> What is being asked: From the data that follows, print exactly the lines starting at the one containing "Task: Go to Developer Tools breadcrumb" and ending at the one containing "Click the 50"; include both of them and nothing more.

+===+

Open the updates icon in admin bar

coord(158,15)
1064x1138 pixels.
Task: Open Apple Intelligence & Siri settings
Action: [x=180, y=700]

+===+

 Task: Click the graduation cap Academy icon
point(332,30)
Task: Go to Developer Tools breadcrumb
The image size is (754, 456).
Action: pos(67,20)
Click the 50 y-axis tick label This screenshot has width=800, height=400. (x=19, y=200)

+===+

> Output for this task:
Task: Go to Developer Tools breadcrumb
The image size is (754, 456).
Action: pos(67,20)
Click the 50 y-axis tick label This screenshot has width=800, height=400. (x=19, y=200)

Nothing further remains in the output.